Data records
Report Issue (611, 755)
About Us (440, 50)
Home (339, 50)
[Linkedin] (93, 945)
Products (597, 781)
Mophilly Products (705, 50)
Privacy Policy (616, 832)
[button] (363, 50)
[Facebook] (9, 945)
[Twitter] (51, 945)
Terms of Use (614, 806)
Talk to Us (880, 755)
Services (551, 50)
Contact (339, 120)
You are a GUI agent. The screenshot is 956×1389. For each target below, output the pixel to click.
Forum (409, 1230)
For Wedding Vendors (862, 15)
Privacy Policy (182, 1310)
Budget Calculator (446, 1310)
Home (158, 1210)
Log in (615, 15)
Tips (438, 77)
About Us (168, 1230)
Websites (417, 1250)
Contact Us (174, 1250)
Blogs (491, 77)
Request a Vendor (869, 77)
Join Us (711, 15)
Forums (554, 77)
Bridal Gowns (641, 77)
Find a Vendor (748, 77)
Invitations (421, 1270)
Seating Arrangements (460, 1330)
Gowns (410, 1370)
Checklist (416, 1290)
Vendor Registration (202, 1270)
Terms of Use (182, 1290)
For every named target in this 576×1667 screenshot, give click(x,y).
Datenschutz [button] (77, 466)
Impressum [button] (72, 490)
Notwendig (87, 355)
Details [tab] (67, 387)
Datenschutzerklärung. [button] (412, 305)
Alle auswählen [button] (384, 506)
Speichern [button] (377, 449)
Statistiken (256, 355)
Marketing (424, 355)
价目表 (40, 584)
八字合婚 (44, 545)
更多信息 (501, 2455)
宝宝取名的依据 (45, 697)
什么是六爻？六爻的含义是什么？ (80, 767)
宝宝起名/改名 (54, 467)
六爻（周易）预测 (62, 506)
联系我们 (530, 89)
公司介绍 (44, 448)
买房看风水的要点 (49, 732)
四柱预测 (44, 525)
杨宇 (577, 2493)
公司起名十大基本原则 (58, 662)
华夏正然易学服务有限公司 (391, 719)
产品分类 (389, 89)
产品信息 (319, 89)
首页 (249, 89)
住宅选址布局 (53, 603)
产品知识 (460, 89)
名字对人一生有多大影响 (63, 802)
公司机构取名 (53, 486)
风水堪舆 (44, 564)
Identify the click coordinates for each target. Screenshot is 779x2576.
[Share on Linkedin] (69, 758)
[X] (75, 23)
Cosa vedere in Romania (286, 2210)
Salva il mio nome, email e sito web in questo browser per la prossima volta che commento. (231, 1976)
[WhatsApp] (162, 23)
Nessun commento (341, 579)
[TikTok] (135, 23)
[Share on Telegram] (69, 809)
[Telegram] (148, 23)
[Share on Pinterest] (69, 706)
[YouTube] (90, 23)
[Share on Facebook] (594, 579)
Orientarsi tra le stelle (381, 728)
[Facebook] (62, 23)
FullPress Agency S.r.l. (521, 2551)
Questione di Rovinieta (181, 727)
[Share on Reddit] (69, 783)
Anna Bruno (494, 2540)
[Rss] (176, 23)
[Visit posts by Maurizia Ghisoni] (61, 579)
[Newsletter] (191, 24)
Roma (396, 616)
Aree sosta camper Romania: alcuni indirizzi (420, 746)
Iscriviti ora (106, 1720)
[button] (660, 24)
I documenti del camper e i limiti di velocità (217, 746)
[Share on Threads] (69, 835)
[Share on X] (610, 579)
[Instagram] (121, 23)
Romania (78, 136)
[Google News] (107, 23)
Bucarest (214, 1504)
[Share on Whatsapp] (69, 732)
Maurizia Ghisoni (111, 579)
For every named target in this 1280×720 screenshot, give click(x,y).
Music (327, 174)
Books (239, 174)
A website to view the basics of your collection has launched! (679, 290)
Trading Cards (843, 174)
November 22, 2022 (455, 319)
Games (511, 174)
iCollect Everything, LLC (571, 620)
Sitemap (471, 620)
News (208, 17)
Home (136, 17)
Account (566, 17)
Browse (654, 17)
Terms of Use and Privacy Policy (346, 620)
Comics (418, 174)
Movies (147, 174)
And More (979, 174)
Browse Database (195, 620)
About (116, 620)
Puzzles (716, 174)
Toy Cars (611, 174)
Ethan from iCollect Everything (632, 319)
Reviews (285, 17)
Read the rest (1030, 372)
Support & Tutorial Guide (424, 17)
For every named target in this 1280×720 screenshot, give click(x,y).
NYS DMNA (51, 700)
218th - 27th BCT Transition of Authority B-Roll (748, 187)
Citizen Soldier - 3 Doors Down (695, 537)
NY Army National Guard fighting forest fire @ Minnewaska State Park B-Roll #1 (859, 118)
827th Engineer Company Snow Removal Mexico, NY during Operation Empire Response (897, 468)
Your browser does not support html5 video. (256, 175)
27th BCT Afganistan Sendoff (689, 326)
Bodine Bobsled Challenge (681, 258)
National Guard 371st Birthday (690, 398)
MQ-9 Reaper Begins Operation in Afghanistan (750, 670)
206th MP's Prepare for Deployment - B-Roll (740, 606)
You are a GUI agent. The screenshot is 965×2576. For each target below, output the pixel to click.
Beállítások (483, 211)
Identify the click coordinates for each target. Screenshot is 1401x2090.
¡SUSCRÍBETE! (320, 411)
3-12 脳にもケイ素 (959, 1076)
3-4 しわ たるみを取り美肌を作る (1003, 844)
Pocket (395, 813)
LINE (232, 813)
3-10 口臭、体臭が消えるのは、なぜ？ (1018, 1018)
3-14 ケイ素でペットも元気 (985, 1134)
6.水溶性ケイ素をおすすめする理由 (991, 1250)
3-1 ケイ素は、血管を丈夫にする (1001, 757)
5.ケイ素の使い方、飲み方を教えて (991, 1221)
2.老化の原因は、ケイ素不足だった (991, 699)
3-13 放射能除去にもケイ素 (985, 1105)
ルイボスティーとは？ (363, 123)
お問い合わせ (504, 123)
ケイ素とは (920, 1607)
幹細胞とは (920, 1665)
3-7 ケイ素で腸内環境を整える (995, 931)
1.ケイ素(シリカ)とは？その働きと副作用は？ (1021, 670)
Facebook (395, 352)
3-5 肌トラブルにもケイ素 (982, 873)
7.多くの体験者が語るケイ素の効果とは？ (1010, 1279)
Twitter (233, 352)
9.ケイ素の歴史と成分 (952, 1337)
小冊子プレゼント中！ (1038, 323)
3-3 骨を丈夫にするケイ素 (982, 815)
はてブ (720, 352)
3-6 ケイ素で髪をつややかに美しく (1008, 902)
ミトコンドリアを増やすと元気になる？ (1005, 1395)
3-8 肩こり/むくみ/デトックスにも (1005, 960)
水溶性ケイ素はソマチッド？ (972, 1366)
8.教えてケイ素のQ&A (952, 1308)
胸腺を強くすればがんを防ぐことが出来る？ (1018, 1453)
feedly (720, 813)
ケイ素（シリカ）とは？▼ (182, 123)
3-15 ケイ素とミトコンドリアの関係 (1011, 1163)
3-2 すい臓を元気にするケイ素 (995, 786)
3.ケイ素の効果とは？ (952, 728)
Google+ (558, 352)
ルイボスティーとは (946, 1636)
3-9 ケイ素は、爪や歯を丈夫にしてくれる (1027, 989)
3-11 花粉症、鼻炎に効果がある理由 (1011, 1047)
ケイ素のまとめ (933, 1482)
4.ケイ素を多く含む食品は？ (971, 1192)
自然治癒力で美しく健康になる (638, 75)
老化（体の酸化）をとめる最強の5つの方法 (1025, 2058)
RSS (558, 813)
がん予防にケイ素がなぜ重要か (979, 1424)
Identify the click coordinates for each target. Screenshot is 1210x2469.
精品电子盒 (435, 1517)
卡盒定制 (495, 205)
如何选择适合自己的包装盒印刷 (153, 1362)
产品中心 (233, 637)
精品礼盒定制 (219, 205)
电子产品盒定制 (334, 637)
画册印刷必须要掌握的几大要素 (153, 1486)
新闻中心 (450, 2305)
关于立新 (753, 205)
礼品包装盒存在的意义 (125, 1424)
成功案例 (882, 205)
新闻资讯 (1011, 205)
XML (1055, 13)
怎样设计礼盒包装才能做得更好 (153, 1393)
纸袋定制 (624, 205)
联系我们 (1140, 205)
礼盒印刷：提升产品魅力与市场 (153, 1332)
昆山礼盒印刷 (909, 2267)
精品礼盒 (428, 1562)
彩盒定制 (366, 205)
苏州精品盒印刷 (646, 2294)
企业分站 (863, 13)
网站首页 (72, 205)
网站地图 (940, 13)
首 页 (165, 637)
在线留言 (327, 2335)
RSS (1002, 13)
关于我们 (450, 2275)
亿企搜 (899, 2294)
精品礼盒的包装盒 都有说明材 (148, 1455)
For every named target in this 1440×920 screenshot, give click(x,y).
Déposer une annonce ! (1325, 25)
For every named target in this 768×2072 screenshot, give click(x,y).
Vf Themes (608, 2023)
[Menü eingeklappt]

▸ **DIRECTIONS**:
Reproduce verbatim the lines of material beginning with the line that contains "4.ケイ素を多く含む食品は？ (971, 1192)" and continuing through the end of the material, both ends included.

▸ **SOLUTION BELOW**:
4.ケイ素を多く含む食品は？ (971, 1192)
自然治癒力で美しく健康になる (638, 75)
老化（体の酸化）をとめる最強の5つの方法 (1025, 2058)
RSS (558, 813)
がん予防にケイ素がなぜ重要か (979, 1424)
Identify the click coordinates for each target. Screenshot is 1210x2469.
精品电子盒 (435, 1517)
卡盒定制 (495, 205)
如何选择适合自己的包装盒印刷 (153, 1362)
产品中心 (233, 637)
精品礼盒定制 (219, 205)
电子产品盒定制 (334, 637)
画册印刷必须要掌握的几大要素 (153, 1486)
新闻中心 (450, 2305)
关于立新 (753, 205)
礼品包装盒存在的意义 (125, 1424)
成功案例 (882, 205)
新闻资讯 (1011, 205)
XML (1055, 13)
怎样设计礼盒包装才能做得更好 (153, 1393)
纸袋定制 (624, 205)
联系我们 (1140, 205)
礼盒印刷：提升产品魅力与市场 (153, 1332)
昆山礼盒印刷 (909, 2267)
精品礼盒 (428, 1562)
彩盒定制 (366, 205)
苏州精品盒印刷 (646, 2294)
企业分站 (863, 13)
网站首页 (72, 205)
网站地图 (940, 13)
首 页 (165, 637)
在线留言 (327, 2335)
RSS (1002, 13)
关于我们 (450, 2275)
亿企搜 (899, 2294)
精品礼盒的包装盒 都有说明材 (148, 1455)
For every named target in this 1440×920 screenshot, give click(x,y).
Déposer une annonce ! (1325, 25)
For every named target in this 768×2072 screenshot, give click(x,y).
Vf Themes (608, 2023)
[Menü eingeklappt]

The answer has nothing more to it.